The Independent recently spoke with Haweeli about the exhibit.
How has faith played a part in your life?
It’s a major part of my day. I spend a good hour every morning reading, journaling, praying, and occasionally meditating.
I also write out a gratitude list of five things I’m grateful for every day. I have been doing that for a couple of years; it guarantees you walk out the door with a bounce in your step. I also practice 15 yoga positions every morning. Every so often, I change things up. Once, I read the entire Psalter (Book of Psalms).
WhY St. Luke’s?
I’m a cradle Episcopalian, even though I’m also a closet Baptist. So, St. Luke’s was the logical choice when I landed here [after living in Williamsburg]. It’s a very diverse congregation—locals, weekenders, transplants.

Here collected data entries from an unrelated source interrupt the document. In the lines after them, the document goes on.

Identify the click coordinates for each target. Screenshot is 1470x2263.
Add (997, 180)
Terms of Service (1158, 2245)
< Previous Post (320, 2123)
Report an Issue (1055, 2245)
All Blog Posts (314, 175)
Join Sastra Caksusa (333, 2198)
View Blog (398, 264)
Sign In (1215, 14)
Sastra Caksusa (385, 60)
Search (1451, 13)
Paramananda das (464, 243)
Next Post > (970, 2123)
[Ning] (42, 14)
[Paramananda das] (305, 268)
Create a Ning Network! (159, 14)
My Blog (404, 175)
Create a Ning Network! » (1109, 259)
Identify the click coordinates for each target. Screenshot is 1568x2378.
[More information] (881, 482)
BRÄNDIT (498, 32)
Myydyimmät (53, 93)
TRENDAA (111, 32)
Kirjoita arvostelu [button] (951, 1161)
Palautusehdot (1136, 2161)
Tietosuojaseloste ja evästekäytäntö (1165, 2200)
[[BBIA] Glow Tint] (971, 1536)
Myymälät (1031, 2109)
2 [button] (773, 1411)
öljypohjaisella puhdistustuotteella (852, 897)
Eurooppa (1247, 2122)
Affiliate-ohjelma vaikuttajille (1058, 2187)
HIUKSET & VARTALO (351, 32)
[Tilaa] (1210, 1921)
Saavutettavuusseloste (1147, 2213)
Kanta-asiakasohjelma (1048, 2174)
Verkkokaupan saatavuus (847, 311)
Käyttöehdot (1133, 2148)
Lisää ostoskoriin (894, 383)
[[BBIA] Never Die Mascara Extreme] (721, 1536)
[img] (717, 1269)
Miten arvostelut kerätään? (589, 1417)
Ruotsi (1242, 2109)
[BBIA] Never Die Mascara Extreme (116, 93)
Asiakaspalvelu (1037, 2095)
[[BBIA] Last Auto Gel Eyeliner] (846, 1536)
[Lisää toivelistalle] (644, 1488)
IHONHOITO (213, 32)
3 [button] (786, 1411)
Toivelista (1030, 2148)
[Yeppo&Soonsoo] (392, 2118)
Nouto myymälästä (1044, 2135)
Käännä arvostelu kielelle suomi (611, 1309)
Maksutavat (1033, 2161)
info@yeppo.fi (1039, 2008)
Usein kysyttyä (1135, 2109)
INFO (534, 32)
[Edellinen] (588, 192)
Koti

I’m also a huge fan of its summer satellite church, St. Peter’s, in Barnes Landing. There’s a 5:30 PM Saturday service that is very “low church.” As a result, it is an incredibly casual and honest service.
DESCRIBE THE SIGNIFICANCE OF WATER IN YOUR WORK
Water is integral to my work. I’m a water guy: I stare at it, fish in it, swim in it, and I used to boat in it. In the summer, I start my day with a dip at Maidstone Beach Park. Every weekend, I’m at the ocean.
It’s about baptism. We come into Lent preparing for not only the crucifixion (Good Friday) but also the resurrection (Easter), which is the reaffirmation of our faith as cited in the Nicene Creed (“On the third day, he rose again in accordance with the Scriptures . . .”) and that statement is also repeated in the Baptismal Covenant, “On the third day he rose again . . .”
When one is baptized, one is either immersed in or has water poured on him or her. Biblically, water represents the Word of God or the knowledge of God and it can be said that the ocean symbolizes the beginning of life on Earth.
WhY have this show during Lent?
I’ve been thinking about this show for a couple of years, because I had all these cross works. In fact, one piece, 124 Martyrs, was started on Palm Sunday and finished on Easter Sunday; I recited the Jesus Prayer quietly to myself about 80 percent of the time. I figure, what better time to show crosses than Lent?
What artwork or artist inspires you?
Joan Mitchell, Willem de Kooning, Jackson Pollock, Franz Kline, Helen Frankenthaler. My three favorite pieces (right now) are Mitchell’s Ladybug, de Kooning’s A Tree in Naples, and Pollock’s Number 1.
What is the overall message in your work?
I am enthralled by water—its taste, feel, expanse and color—anchored by God, the sheer depth of God. I am grateful to be alive in this world, but angry that I will have to leave it one day.
What’s your painting process?
It completely depends on the painting. For instance, one piece I was convinced was done, but I wasn’t sure. So, it sat there for months, perhaps four or five. (I already had put a good six weeks into the piece.) I then returned to the piece, and added several more layers over another six weeks—so in that case it was [worked on for] over six months.
I use a lot of blues, blacks, and a bit of yellow, but also black, gray, and white. It really depends on what I’m painting, because I’ve used just about every color. I love pink, too! I use palette knives, trowels, the ends of paint stirrers, some brushes—sometimes stiff brushes.
Paint yourself/soul in a single image and describe it.
There’s a piece of me—a lot of me—in every work I’ve created. That said, the “me” painting is big—maybe six by 10 feet. It features color over color (blues, orange, black, pink, white), but underneath a good part of the painting runs a dark line, a knot, a perceived skirmish. That’s the part I’m trying to address with prayer.
St. Luke’s Church is located at 18 James Lane in East Hampton.